W 14. minucie Manchester City powinien prowadzić. Piłka po strzale Sterlinga z 7-8 metrów leciała już do bramki, ale nogę wystawił Eric Dier i uratował swój zespół. Dziesięć minut później dokładnie to samo zrobił Alderweireld. W ostatniej chwili uniósł nogę i zablokował strzał Fodena. Tottenham miał tak naprawdę tylko jedną groźną okazję po uderzeniu Lo Celso. Argentyńczyk rozbudził zaspanego Zacka Steffena. Strzał był bardzo kąśliwy, ale Amerykanin spisał się na medal. Cały czas to "Obywatele" napierali. Szczęścia nie miał Mahrez, który kilka razy groźnie uderzał, ale znalazł je Aymeric Laporte, który po strzale głową został nieoczywistym bohaterem meczu.

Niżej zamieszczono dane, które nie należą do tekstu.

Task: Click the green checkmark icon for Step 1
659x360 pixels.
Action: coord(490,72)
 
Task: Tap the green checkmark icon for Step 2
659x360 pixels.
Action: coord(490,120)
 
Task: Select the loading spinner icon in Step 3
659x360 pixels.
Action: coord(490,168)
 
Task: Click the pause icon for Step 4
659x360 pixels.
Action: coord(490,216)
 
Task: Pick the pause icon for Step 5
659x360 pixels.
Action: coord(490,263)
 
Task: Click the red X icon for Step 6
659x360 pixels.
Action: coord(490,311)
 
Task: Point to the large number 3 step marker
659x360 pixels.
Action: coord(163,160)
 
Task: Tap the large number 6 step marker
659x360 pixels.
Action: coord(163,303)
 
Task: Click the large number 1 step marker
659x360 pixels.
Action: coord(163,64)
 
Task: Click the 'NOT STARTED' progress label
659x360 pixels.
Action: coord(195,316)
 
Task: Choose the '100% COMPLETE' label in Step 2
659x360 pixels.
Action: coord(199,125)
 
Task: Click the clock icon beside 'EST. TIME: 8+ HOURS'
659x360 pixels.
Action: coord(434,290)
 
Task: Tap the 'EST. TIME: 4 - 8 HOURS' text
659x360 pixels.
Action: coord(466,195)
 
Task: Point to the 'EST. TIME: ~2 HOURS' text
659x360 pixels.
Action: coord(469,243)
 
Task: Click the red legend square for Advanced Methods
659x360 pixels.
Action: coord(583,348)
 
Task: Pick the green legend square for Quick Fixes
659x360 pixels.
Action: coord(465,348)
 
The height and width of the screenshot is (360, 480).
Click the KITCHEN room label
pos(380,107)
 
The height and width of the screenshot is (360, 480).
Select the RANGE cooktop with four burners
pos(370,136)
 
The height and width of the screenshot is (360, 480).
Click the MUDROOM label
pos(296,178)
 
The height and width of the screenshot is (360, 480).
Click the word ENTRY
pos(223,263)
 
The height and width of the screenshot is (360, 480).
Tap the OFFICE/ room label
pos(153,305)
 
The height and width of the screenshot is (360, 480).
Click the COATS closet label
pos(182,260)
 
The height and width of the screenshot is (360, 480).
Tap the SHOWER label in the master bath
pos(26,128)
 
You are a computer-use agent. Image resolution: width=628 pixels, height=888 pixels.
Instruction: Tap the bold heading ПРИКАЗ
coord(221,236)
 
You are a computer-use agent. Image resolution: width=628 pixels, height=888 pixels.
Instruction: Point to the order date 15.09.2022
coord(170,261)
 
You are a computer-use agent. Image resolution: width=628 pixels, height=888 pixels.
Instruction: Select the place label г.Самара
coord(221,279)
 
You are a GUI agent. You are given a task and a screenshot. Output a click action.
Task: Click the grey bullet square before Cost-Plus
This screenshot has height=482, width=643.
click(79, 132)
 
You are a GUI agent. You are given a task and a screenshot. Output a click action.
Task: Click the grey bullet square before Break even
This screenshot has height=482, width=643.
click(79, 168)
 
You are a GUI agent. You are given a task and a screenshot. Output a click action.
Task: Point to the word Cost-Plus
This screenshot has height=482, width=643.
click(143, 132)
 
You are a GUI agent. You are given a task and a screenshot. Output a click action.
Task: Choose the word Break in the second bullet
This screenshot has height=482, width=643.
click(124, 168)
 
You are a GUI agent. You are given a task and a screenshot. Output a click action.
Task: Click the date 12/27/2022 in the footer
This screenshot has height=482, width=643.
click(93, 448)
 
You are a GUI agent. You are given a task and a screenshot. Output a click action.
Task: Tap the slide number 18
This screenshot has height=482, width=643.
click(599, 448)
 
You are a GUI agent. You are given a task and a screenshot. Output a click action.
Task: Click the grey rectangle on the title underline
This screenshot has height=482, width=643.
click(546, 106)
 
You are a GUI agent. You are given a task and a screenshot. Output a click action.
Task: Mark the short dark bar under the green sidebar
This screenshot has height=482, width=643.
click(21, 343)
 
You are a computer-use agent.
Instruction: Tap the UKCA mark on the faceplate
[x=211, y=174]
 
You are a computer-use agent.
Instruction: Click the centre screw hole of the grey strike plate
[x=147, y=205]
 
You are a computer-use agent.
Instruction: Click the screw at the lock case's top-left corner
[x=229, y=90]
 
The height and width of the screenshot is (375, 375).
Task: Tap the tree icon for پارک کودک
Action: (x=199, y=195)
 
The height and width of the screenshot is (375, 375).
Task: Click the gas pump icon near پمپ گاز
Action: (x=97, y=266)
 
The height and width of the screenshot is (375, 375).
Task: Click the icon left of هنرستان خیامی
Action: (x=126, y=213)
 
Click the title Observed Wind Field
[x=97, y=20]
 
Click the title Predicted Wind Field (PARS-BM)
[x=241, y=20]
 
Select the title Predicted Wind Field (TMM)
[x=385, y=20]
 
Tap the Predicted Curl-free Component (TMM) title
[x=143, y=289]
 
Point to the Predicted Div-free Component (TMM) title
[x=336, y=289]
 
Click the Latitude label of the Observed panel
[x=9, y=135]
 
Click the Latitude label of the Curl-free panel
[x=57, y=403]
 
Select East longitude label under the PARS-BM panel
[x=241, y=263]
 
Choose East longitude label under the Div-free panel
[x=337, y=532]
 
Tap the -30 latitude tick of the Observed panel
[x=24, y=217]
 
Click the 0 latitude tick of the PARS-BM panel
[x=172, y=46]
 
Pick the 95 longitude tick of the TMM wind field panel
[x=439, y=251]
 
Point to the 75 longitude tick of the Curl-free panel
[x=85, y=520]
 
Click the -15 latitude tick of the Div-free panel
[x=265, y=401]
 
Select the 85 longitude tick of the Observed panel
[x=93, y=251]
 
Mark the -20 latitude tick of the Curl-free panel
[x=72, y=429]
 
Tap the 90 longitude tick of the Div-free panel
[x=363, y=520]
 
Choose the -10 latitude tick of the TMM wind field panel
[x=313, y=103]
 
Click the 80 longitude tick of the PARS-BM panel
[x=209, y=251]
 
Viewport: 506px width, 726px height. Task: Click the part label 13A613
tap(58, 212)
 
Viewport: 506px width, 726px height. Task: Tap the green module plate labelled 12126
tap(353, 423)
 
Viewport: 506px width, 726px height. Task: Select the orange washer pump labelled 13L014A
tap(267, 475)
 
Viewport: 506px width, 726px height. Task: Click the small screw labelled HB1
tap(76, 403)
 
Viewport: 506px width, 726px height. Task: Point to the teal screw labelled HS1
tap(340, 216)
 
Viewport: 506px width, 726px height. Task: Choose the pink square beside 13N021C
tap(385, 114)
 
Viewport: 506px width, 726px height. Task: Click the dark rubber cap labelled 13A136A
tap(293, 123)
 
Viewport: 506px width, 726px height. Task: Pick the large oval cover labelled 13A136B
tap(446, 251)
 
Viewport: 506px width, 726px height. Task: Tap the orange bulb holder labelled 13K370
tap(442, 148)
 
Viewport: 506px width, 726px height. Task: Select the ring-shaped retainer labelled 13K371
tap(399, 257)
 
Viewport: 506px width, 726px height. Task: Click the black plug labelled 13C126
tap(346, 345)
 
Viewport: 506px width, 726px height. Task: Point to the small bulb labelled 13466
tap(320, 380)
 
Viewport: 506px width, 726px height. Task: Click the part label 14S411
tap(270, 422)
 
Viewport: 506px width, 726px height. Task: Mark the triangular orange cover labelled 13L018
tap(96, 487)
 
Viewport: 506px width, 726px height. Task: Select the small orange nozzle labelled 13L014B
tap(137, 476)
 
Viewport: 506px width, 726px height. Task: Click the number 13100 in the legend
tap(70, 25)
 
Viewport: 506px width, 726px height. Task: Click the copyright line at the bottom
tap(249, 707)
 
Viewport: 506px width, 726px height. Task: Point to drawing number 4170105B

Pep Guardiola zawłaszczył sobie Puchar Ligi, bo nie wypuszcza tego trofeum od czterech lat. Zaczęło się w 2018 roku od lekcji dla Arsenalu Arsene'a Wengera, później była wygrana w karnych z Chelsea w meczu, który rozsławił Kepa, bo nie chciał zejść z boiska. Rok temu pokonana została Aston Villa, a w tym Guardiola odebrał marzenia Ryanowi Masonowi, dla którego był to dopiero drugi mecz w karierze. Fernandinho i Sergio Aguero zdobyli w sumie po szóstym Pucharze Ligi i są pod tym względem rekordzistami.